Kobus ellipsiprymnus, Cobe à croissant, Bovidae

Le pelage du Kobus ellipsiprymnus est hirsute et gras. La viande a un goût désagréable pour l’homme © Giuseppe Mazza

Le Cobe à croissant ou Waterbuck (Kobus ellipsiprymnus Ogilby, 1833, famille des Bovidae, ordre des Artiodactyla), est une grande antilope africaine dont la morphologie présente un aspect  particulier: il a un corps long et massif, presque cylindrique, et un cou également très long et robuste de sorte que lorsqu’on observe de côté un individu adulte qui tient son cou tendu horizontalement vers l’avant sa silhouette rappelle (pardon pour la comparaison) une bouteille de Coca Cola.

Ses pattes sont robustes et relativement courtes. Sa  queue est mince et moyennement longue. Sa tête est plutôt  longue et a de grandes oreilles très mobiles. Le mâle a des cornes dotées d’anneaux (ou nodosités) très visibles. Elles sont massives, légèrement incurvées et comportent une concavité vers l’avant. Vues de face elles ont la forme de deux parenthèses. Leur longueur varie en moyenne de 55 à 75 cm mais chez certains individus elle peut atteindre des tailles bien supérieures.

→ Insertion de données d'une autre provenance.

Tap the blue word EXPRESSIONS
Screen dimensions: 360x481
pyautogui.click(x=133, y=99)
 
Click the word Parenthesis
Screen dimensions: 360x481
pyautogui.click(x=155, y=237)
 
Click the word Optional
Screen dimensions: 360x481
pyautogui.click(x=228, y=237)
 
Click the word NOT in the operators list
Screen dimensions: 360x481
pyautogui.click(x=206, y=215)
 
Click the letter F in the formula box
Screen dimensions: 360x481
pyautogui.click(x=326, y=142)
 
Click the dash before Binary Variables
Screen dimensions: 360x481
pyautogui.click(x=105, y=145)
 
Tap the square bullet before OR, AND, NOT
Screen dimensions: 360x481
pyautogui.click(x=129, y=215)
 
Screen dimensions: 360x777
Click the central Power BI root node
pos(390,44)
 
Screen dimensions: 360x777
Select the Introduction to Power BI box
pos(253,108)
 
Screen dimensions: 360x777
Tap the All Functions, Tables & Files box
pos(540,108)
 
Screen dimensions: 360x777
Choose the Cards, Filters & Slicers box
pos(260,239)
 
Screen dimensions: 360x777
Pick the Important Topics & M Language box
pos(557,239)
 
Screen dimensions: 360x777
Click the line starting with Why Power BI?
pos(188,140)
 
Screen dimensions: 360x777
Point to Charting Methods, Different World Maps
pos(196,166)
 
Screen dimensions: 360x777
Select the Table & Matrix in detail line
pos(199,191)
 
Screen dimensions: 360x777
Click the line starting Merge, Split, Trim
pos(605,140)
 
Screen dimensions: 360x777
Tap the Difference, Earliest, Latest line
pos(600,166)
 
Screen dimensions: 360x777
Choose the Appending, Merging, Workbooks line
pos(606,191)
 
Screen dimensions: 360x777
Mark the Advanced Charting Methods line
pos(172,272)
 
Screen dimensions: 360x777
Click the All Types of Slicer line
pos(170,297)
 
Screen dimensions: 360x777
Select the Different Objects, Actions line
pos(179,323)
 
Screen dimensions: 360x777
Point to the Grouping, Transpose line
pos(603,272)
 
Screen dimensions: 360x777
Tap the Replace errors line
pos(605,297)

Le corps est recouvert d’un pelage hirsute et dur, de couleur marron ou marron foncé,  parfois gris foncé ou grisonnant, qui tend à s’assombrir avec l’âge. La partie inférieure des pattes est presque noire et comporte un anneau de couleur claire sur le sabot alors que le ventre est très clair. La zone de la gorge, la lèvre supérieure et un anneau autour du nez sont de couleur claire. Sur le  museau, qui est souvent plus foncé que le reste du corps, on aperçoit distinctement deux bandes claires qui vont vers l’avant à partir de l’oeil.

Le cou porte une sorte de crinière et une “collerette” plus visible chez les mâles mais la caractéristique la plus typique qui rend cette antilope impossible à confondre avec une autre espèce,  même avec les yeux d’un néophyte,  est le motif de couleur blanche et en forme d’ ellipse qui remplace le miroir fessier. Cette ellipse, qui donne son nom à l’espèce, contourne par le haut la racine de la queue puis descend sur les côtés pour finalement rejoindre la partie  blanche de la région ventrale. La partie antérieure de l’oreille est de couleur gris clair. Une frange de poils bien visible orne son contour. L’extrémité est noire alors que la partie dorsale (ou postérieure) est de couleur marron ou rougeâtre.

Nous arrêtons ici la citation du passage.